It's been a very long time since I've written much here, but I warned everyone a while ago that updates would be far less frequent.  It's free shit to read, so you can't complain too much.

I've entered a period of life that will probably be one of the most oddly memorable.  It's more that likely going to get some sort of moniker that I'll use in my head and with my closest friends to simply describe this point.  Some examples?  My early college "good-kid years" where I concentrated way too hard on school.... my mid-college "adventurous time" where I did way too many drugs, did political protests and didn't do anything terribly important... my end-of-college "time with Satan" where I seriously dated someone who didn't work for me at all and nearly destroyed me as a person, and my "single time" between Satan and Amy.  The amount of time spent in each era is not consistent, with my "adventurous time" lasting perhaps 18 months, while "single time" lasted around six.  And I hadn't really had a shifting of eras since I met Amy, which meant I had been in a period of time I could have classified under her name for something like five years (with important sub-eras dedicated to time in "Muncie" and "Akron").

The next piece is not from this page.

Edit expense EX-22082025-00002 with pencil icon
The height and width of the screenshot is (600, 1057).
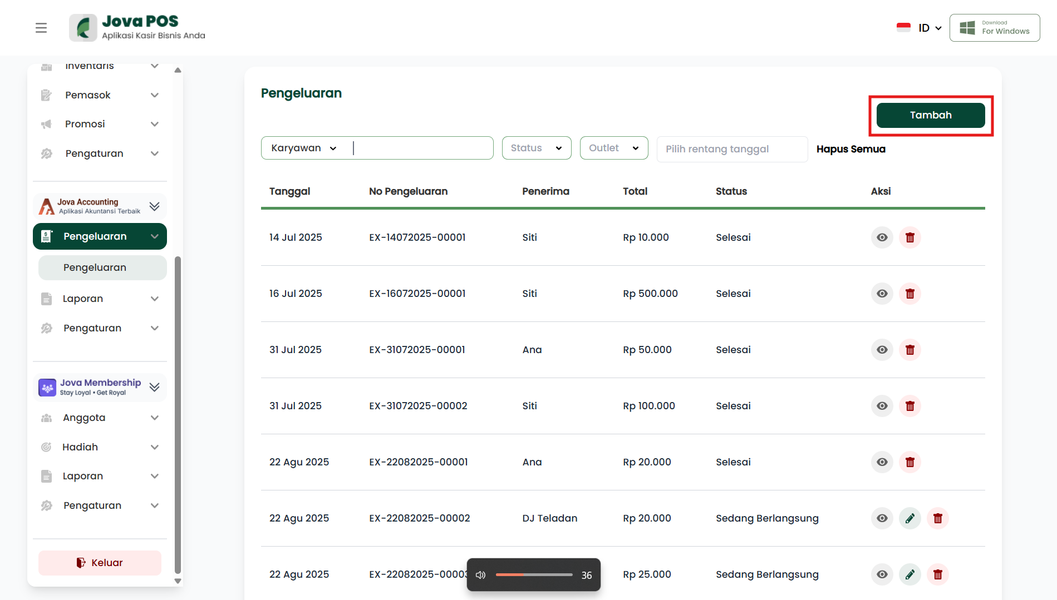[x=909, y=518]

Something else is happening now, and I don't know what to make of it.  A shift occured around the time I figured out I wasn't guaranteed funding for next year at Kent, and I've been working that problem ever since.  That seemingly minor change pulled the rug out from beneath everything.  I've already detailed how this has come to pass in various levels of detail.

Fast-forward to the here-and-now.  The right-now.  I just got back from Boston on early Monday morning after what may have been one of the weirder trips of my life.  Granted, it wasn't really weird for any reason besides what all happened in my head.  It was certainly more Fear and Loathing in Las Vegas than anything else.  No, I didn't even need psychotrophic substances to make that a reality... after enough sleep deprivation, an event as simple as some guy with long hair boarding my train can seem remarkably profound.

It was sleep deprivation that ruled the first portion of the trip.  I woke up Sunday at 7-something after four hours of sleep to go with Amy to a new church (bizarre enough in its own right) and didn't sleep again until Tuesday night.  My train, which left Cleveland at 2:30 am Monday, had been delayed, getting into DC too late to hit a train to Boston, resulting in a sleepless night on a redeye train that arrived 7:00 am Tuesday.  I slept very little Tuesday night, and very little Wednesday night due to being out with people, "networking" and drinking and such.  I am unsure to this point how I survived this portion of the week.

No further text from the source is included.